Japon, France | 1h52 min | Sortie le 13 août 2025

Note : 4,7/524 avis

Albert Bacheret est un père dévasté par la disparition inexplicable de sa fille de huit ans. Alors que la police semble incapable de résoudre l’affaire, il décide de mener sa propre enquête et reçoit l’aide inattendue de Sayoko, une énigmatique psychiatre japonaise. Ensemble, ils kidnappent des responsables du « Cercle », une société secrète. Mais chaque nouvel indice mène à un nouveau suspect qui présente toujours une version différente des faits… Obsédé par la vérité, Albert va devoir naviguer entre sa soif aveugle de vengeance et une infinie spirale de mensonges.

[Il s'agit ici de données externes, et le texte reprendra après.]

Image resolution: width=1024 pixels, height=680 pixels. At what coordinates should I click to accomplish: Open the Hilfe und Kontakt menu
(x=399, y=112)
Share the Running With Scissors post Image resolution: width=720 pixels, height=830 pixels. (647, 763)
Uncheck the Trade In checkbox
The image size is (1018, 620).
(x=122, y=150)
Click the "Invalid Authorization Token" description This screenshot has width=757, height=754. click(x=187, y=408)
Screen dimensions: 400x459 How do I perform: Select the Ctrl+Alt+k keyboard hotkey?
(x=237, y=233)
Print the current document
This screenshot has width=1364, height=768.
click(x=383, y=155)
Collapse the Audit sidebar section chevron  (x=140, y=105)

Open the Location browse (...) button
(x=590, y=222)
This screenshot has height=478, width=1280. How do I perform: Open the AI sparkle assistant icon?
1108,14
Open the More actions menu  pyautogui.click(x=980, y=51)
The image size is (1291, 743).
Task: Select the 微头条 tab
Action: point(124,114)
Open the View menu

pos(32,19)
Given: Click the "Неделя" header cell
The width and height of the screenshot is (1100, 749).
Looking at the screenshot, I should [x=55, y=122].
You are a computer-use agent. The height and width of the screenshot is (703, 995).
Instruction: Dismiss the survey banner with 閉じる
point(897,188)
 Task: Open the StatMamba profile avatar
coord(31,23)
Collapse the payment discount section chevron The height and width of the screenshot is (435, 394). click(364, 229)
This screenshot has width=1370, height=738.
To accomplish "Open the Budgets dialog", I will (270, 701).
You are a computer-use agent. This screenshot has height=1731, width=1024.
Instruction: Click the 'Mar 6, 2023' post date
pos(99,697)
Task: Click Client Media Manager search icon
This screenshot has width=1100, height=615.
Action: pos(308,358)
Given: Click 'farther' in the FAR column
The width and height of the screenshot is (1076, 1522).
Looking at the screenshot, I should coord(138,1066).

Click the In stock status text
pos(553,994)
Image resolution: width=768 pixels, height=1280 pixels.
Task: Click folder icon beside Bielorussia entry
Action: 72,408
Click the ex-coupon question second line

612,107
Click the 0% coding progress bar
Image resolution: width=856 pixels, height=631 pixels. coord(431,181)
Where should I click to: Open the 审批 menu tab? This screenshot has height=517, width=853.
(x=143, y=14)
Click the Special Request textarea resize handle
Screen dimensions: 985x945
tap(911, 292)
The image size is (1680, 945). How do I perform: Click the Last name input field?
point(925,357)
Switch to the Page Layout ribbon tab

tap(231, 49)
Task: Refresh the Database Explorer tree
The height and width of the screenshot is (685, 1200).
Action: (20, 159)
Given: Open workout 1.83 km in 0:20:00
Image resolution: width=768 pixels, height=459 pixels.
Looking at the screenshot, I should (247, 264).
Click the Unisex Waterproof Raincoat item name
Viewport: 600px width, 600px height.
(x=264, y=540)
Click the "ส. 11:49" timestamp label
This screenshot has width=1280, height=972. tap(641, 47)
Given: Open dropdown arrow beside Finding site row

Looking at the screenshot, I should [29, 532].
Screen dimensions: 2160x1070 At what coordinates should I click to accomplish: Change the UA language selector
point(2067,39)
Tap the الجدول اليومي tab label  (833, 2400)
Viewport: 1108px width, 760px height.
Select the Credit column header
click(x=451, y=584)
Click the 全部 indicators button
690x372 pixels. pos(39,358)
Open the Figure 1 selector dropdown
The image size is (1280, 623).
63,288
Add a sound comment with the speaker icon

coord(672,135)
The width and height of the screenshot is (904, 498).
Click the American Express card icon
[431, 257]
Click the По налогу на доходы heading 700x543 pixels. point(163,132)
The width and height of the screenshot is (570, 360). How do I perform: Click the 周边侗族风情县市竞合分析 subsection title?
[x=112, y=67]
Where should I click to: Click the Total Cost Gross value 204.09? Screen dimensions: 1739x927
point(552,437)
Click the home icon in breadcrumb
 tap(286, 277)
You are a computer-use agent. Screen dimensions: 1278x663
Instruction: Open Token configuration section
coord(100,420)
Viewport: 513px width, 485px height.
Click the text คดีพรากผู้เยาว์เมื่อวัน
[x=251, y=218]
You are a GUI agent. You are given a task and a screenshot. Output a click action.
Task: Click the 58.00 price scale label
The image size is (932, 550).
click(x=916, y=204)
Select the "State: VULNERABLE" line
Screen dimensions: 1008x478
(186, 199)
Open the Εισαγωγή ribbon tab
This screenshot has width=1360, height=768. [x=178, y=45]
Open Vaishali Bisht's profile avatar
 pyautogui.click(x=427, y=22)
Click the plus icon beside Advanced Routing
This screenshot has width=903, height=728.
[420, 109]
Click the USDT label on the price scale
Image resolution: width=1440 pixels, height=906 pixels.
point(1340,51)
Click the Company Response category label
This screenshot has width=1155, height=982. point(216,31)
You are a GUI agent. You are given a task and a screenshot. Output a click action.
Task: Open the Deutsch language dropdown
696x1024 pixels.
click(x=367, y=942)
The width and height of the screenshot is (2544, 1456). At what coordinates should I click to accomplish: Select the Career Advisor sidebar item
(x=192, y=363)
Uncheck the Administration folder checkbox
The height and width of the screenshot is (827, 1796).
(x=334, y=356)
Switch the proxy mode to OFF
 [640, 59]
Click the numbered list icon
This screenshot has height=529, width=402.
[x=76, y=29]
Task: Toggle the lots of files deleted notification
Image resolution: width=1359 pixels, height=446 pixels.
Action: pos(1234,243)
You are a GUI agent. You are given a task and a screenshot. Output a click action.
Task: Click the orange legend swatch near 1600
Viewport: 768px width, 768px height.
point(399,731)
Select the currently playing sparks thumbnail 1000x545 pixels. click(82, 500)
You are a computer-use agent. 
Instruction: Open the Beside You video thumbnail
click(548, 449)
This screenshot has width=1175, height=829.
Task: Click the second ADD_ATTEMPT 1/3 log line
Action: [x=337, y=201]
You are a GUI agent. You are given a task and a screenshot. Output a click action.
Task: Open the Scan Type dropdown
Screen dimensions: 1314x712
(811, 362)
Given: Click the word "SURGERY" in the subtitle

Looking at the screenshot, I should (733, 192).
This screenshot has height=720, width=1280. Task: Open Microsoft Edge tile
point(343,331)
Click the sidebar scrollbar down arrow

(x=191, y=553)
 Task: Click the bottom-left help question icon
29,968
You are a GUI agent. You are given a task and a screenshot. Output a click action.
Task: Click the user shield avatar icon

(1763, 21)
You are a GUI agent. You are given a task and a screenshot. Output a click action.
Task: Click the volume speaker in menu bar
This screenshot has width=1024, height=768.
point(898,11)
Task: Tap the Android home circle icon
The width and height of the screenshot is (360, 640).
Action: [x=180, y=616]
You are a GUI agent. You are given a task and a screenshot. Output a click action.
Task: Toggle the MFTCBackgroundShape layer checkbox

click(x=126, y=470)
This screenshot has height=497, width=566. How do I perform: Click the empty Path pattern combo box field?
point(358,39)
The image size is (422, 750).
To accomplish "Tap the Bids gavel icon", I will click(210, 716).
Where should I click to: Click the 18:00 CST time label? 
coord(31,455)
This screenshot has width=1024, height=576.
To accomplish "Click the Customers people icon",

            Au cours de son entretien avec Alfred Hitchcock, François Truffaut lui fit remarquer que son remake en 1956 de L’Homme qui en savait trop était bien supérieur à sa version originale de 1934. « La première version est l’œuvre d’un amateur talentueux », répondit avec amusement Hitchcock, « la seconde a été réalisée par un professionnel ». Nous pourrions dire de même de La Voie du serpent de Kiyoshi Kurosawa, fascinant remake de son thriller Serpent’s path (1998) que le maître de la peur japonais rêvait depuis des années de retourner, afin d’approfondir le jeu de piste retors et machiavélique de l’intrigue. Résultat : un grand Kurosawa, obsédant et tortueux, que l’on pourrait presque qualifier de thérapie en soi. Car en prenant une psychiatre japonaise, Sayoko, comme pivot de l’enquête policière, c’est essentiellement les masques de l’inconscient des personnages (et de la société) qui tombent peu à peu. Kiyoshi Kurosawa signe ici l’une de ses œuvres les plus complexes, si étrange et unique qu’elle semble hors du monde, au même titre que les espaces dans lesquels évoluent ses personnages, emblèmes de leur psyché brisée : un hangar désaffecté à la Reservoir Dogs, un Paris désincarné, une cabane dans la forêt et un inquiétant terrain de jeu.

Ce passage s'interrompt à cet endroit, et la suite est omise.